Одинокие окна вспыхивали оранжевым то здесь, то там — и гасли. Поздно, немцы готовились ко сну.
Город лежал не шевелясь, не дыша, как человек в глубоком обмороке.
Юлишка села на скамейку и вцепилась в перила, так же как Рэдда лапами перед самоубийством. «Страш-но-то, страшно, господи помилуй! — совсем не как полька воскликнула Юлишка про себя. — Гестапа проклятая, гестапа проклятая! Катерину замучила». Она посмотрела вниз. Ветер бритвой по-бандитски полоснул ее наискосок. От левого виска до мочки правого уха. Или то боль? Неизведанная раньше боль.
Внизу умерла Рэдда, провалилась сквозь прочный — без трещин — асфальт. Навозный жук столкнул ее туда. Это все — навозный жук! Ленивый, жирно напомаженный, нечистый. Рэдды — нет. Она — там, под асфальтом. Юлишка сощурилась, будто намеревалась разглядеть, что же произошло с Рэддой там, под асфальтом.
Юлишка откинулась назад. Шершавая стенка ожгла холодом спину. Перед глазами проплыла круглая физиономия навозного жука, и плыла она, почему-то злобно ухмыляясь и подмигивая, над безмолвной пропастью, над бездной, хотя полагалось ей находиться за стеклом балконной двери, в теплом мареве, пропитанном запахами кофе, сигар и керосина.
Потом светлые по краям облака скрыли ее от Юлишки.
— Это все ты натворил, навозный жук! Гестапа проклятая! — произнесла она отчетливо и с ненавистью. — Если бы Сусанна Георгиевна эвакуировала Рэдду, она осталась бы в живых. Это ты ее убил, ты! Гадина!
«Гадина! Гадина! Гадина-говядина!» — так ругал издали более сильных мальчишек рыжий Валька.
Мысли совершили скачок: а я? И я Рэдду не уберегла! Не уберегла! Не уберегла! Виновата! Муромец меня ведь упрашивал уехать.

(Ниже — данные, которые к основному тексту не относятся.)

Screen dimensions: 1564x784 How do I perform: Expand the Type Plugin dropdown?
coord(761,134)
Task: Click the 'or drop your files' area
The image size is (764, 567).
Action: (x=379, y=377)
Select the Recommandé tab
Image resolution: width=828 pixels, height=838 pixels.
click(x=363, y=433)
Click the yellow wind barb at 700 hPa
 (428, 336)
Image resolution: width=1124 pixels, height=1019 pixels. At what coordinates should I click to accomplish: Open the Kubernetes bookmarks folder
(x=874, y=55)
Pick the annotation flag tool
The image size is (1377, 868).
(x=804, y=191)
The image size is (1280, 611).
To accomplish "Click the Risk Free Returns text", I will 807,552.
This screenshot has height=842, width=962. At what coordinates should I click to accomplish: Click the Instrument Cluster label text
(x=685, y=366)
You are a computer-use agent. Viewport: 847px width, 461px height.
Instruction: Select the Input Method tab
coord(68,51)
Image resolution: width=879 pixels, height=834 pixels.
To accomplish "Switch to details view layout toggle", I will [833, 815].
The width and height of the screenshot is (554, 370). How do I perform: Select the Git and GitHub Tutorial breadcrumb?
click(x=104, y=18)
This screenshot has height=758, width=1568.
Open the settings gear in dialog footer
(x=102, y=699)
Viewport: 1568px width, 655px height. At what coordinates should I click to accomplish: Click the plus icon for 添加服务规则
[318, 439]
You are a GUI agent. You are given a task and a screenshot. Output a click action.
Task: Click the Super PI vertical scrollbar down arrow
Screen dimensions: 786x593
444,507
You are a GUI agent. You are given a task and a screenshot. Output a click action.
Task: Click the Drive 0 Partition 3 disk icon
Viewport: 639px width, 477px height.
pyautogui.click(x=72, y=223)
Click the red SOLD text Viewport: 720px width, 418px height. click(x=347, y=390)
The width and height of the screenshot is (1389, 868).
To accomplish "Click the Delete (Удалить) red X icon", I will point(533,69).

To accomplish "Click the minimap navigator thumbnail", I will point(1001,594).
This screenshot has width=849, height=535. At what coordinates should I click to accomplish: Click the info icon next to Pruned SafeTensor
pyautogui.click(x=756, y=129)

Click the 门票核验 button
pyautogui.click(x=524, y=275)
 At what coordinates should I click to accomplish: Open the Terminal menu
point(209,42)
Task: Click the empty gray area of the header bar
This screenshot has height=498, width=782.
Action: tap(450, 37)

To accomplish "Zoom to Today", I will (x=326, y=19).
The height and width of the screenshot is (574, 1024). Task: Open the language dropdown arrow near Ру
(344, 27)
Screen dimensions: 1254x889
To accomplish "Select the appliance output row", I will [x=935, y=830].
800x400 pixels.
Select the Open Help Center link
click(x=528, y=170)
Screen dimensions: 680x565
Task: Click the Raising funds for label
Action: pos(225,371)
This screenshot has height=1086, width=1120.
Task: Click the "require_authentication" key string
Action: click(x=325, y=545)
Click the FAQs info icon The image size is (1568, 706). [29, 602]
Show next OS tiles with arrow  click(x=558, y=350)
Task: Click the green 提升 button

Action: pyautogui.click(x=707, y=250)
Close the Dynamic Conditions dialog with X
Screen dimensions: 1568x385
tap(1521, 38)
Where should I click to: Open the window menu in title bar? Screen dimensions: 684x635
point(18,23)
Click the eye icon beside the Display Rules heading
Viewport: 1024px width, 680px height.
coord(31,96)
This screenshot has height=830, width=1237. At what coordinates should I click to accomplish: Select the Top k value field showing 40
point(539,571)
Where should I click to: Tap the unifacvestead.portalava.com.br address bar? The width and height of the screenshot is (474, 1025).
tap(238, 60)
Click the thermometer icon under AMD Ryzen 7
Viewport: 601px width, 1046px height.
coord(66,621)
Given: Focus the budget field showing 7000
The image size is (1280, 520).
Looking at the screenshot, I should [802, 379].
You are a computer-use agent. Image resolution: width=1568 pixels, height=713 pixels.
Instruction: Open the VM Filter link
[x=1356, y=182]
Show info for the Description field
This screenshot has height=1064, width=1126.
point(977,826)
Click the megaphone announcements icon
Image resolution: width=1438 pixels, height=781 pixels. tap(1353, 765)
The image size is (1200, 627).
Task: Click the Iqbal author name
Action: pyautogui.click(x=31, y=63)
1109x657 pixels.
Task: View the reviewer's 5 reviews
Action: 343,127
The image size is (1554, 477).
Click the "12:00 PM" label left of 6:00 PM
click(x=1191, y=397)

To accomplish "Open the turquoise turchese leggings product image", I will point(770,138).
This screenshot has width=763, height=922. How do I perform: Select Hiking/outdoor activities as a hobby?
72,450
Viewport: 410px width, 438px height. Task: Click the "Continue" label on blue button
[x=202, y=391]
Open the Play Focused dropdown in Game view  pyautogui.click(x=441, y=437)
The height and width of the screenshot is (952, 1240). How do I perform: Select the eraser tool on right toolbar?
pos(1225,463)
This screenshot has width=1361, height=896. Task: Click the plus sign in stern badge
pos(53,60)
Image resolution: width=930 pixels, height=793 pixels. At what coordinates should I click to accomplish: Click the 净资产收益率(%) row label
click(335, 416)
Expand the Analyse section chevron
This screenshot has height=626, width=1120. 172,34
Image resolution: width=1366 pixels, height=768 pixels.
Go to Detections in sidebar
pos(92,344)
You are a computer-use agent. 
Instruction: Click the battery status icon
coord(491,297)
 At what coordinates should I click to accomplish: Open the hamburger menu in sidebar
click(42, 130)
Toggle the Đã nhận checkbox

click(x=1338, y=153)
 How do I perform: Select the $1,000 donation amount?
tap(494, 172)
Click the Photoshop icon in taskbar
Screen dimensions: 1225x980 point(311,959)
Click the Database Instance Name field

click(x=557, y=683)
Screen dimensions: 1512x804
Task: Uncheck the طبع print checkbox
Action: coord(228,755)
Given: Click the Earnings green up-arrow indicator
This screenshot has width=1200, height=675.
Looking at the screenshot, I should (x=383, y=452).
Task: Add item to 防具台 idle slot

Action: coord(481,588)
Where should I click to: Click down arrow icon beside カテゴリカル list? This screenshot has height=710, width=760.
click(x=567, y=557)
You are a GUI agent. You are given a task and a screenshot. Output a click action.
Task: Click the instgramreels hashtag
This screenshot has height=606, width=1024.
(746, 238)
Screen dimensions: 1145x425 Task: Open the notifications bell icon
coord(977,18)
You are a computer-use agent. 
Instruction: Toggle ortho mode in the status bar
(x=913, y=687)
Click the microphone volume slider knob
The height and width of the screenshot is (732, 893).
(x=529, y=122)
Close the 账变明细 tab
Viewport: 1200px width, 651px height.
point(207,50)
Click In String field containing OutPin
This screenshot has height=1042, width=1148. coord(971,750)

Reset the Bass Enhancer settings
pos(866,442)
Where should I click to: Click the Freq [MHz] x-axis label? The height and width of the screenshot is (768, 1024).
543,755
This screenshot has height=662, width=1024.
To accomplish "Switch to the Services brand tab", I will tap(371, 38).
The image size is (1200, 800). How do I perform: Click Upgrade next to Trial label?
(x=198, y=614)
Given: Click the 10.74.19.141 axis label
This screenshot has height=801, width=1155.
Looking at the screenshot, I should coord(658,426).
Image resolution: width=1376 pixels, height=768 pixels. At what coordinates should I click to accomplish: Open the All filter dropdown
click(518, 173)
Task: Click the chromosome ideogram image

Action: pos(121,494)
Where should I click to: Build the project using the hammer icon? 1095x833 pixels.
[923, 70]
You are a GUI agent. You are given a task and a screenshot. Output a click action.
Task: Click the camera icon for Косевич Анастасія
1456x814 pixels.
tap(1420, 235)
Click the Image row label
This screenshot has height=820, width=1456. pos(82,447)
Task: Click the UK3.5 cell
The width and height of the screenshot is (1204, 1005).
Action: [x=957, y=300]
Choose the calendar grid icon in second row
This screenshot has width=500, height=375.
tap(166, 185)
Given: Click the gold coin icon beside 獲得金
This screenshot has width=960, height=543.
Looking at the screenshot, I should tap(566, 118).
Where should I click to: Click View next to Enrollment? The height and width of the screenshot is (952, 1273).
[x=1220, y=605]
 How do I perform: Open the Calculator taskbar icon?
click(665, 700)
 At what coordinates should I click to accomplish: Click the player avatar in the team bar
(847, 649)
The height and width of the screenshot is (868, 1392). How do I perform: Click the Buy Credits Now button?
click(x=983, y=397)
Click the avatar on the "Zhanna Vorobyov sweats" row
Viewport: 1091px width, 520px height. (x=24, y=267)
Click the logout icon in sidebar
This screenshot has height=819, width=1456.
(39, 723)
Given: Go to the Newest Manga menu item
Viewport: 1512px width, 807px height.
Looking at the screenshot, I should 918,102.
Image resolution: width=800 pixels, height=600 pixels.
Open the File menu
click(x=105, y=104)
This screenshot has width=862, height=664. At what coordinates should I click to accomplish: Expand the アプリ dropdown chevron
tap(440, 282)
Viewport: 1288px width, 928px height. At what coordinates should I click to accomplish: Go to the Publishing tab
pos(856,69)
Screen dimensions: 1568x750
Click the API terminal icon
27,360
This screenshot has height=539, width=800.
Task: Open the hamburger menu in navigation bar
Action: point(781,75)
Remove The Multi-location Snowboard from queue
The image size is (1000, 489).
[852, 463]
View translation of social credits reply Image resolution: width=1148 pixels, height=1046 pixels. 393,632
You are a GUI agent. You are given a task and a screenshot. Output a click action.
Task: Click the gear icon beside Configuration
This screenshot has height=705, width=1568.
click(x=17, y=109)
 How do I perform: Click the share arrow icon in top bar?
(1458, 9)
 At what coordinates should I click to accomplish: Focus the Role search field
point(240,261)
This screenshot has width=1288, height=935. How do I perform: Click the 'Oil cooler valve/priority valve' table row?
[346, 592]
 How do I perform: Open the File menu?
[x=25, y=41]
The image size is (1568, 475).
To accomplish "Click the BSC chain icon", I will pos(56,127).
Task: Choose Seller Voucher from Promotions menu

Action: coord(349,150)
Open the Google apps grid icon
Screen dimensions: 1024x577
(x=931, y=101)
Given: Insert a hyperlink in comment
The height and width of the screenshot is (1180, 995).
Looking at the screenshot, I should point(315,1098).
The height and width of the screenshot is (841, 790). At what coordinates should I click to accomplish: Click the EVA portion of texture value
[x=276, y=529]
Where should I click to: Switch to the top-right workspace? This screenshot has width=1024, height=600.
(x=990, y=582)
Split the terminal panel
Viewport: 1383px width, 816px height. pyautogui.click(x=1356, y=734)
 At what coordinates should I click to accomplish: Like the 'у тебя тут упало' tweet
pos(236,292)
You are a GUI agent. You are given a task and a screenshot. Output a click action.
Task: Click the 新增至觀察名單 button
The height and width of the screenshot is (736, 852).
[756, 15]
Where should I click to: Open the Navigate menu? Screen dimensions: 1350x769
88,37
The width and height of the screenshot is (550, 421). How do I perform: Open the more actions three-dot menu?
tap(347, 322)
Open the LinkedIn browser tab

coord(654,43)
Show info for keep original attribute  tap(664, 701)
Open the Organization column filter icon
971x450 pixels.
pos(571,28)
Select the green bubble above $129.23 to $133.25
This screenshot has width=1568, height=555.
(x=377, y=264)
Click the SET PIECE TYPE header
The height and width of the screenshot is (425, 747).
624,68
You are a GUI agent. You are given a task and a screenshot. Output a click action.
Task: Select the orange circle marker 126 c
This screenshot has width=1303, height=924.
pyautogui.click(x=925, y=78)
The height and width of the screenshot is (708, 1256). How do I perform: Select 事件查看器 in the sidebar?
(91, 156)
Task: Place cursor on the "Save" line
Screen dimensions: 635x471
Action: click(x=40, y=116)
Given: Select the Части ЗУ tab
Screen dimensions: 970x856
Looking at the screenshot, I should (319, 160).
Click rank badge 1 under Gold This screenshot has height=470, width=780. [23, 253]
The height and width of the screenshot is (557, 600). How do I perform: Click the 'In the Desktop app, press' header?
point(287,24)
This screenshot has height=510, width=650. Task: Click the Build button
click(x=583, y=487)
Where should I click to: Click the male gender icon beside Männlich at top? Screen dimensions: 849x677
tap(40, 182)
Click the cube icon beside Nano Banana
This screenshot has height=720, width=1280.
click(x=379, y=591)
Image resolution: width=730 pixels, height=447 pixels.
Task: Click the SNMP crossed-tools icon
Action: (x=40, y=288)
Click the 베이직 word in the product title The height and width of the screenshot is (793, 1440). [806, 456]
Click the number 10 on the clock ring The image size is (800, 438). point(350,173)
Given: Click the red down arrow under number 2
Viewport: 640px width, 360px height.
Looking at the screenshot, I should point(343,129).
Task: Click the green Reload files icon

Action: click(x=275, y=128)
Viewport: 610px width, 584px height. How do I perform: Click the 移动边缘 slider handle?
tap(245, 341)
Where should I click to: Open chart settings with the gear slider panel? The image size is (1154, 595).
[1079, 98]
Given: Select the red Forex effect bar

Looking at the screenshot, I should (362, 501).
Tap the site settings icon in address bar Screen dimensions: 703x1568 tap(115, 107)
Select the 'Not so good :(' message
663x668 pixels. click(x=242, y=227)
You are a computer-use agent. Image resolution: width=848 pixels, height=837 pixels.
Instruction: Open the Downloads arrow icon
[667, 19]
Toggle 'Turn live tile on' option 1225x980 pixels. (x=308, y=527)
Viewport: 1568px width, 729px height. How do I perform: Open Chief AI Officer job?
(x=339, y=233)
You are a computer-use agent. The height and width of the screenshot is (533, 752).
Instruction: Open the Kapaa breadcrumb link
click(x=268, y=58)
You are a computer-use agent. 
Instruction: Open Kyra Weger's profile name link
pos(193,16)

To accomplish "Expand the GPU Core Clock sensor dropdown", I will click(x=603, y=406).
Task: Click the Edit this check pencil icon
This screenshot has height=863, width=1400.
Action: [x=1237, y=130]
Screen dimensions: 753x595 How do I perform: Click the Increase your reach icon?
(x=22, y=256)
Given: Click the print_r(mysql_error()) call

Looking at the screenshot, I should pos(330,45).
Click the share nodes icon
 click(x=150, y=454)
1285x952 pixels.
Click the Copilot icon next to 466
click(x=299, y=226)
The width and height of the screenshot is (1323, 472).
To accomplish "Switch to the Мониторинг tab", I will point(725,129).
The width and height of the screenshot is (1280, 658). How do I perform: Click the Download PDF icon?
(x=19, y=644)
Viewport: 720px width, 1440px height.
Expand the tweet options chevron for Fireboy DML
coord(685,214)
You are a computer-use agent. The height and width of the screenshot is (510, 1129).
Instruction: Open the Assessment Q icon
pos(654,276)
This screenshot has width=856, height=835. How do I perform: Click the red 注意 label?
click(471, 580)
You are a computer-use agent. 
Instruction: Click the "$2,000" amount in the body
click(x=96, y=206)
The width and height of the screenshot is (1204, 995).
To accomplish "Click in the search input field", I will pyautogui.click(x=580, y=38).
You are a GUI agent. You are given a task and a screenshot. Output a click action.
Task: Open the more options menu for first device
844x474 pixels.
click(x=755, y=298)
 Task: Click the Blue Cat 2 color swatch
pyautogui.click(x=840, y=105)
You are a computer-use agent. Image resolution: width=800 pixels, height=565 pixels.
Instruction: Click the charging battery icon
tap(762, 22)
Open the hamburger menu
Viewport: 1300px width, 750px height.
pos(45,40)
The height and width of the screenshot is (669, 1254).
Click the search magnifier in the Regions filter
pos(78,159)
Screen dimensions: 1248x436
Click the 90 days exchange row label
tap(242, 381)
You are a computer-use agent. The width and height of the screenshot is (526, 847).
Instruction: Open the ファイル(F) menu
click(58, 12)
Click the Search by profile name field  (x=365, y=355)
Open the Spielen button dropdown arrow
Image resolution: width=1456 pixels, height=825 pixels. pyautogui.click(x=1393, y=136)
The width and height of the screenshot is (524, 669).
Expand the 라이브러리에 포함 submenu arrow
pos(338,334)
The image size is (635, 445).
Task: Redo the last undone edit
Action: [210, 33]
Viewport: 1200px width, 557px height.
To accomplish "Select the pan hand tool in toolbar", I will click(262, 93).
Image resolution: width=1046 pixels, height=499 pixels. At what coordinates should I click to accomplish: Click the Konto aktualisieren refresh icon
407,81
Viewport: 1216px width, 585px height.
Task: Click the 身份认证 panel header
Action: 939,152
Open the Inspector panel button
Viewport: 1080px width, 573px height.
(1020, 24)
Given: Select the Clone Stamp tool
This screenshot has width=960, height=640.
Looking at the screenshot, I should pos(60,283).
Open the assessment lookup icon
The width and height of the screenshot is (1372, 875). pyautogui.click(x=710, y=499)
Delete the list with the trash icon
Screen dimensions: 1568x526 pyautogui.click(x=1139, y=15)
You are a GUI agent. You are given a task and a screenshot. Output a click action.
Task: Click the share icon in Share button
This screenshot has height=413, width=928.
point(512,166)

Надо было узелок закинуть за спину, поводок взять в руки и пешком-пешочком, мимо университета, по тополиному бульвару да по туманному шоссе, по Брест-Литовскому, вон из города, к чертям, вон из города… Нет, что это я? Надо было — к мосту, к реке, за эшелонами, успеть до взрывов, успеть, успеть, успеть…
— Тогда и Рэдда, и Юлишка выжили бы, — произнесла она громко, думая о себе почему-то в третьем лице и ощущая какую-то странную раздвоенность. — Ах, проклятые! — повторила она со злобой.
Но последнее восклицание неизвестно к кому относилось: то ли к навозному жуку, то ли к кузнечику.
Юлишка открыла дверь. В стекле отражались ее желтоватые исхудалые щеки. Она сгорбила плечи и печально улыбнулась чуть загнутыми кверху уголками губ. Их, уголки, и губы тоже любил целовать обворожительный пан Паревский.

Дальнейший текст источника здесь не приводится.